As reported earlier, imports during the nine months period from April to the end of December, 2024 stood at $3.5 billion as against $3.42 billion in the same period of previous fiscal year.

India's imports of bulk drugs and drug intermediates during the fiscal 2023-24 stood at $4.55 billion, with a marginal decline compared to $4.51 billion reported during the fiscal 2022-23.

The Central government has been emphasising on reducing the imports of essential pharmaceutical raw materials such as bulk drugs, drug intermediates and Key Starting Materials, among others, and has initiated various incentive schemes to support domestic production of these materials.

The Department of Pharmaceuticals has been promoting production of pharma raw materials in the country, including through a production linked incentive (PLI) scheme for promotion of domestic manufacturing of critical key starting materials (KSMs)/drug intermediates and active pharmaceutical ingredients (APIs) in the country, to support the industry in various aspects regarding ease of doing business and availing the benefits of the Scheme.
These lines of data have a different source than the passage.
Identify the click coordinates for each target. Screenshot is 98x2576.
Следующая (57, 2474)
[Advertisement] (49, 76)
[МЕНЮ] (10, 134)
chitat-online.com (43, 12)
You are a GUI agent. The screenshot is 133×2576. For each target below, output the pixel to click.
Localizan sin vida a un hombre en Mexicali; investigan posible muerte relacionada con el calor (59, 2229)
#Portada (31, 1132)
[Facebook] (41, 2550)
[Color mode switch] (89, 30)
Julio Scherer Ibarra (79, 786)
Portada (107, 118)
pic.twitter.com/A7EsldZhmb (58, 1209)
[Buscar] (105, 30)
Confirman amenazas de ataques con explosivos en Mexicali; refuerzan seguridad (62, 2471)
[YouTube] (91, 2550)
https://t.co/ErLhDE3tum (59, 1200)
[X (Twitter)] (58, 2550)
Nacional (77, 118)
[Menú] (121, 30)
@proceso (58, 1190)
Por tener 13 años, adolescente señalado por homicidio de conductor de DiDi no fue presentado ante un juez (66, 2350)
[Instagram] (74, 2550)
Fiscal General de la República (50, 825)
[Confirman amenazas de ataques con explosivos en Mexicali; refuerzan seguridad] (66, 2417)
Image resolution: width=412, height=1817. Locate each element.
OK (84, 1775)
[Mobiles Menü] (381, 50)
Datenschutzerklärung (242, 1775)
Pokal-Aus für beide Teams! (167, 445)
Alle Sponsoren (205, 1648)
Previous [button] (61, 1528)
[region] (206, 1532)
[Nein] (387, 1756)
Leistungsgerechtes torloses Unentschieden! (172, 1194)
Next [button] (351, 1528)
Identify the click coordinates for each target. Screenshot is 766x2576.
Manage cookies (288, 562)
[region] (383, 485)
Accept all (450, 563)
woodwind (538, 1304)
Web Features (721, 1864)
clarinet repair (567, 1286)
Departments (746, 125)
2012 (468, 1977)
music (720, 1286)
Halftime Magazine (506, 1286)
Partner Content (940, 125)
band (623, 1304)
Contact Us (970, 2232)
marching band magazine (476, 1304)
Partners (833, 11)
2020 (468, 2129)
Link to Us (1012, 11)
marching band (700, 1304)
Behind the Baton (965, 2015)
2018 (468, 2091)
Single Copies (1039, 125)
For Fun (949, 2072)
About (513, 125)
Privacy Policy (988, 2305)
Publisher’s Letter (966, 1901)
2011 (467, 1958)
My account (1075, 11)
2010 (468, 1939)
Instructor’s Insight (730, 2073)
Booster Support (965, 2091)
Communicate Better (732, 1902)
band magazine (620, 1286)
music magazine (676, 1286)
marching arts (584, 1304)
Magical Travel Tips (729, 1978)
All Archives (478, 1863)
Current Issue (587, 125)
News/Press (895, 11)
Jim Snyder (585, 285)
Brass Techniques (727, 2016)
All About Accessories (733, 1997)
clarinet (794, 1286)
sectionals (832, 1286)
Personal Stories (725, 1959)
The scheme, notified by the Centre on July 21, 2020, envisages manufacturing of 41 bulk drugs with a total outlay of Rs. 6,940crore during the tenure of the scheme, which is from 2020-21 to 2029-30. It envisages incentive at the rate of 20% for the first four years, 15% for fifth year and 5% for sixth year on eligible sales of fermentation based bulk drugs. In respect of chemical synthesis based bulk drugs, incentive is to be given at the rate of 10% for six years on the eligible sales.

It has also announced schemes to promote bulk drug parks in the country, as part of its efforts to promote domestic manufacturing of pharma ingredients.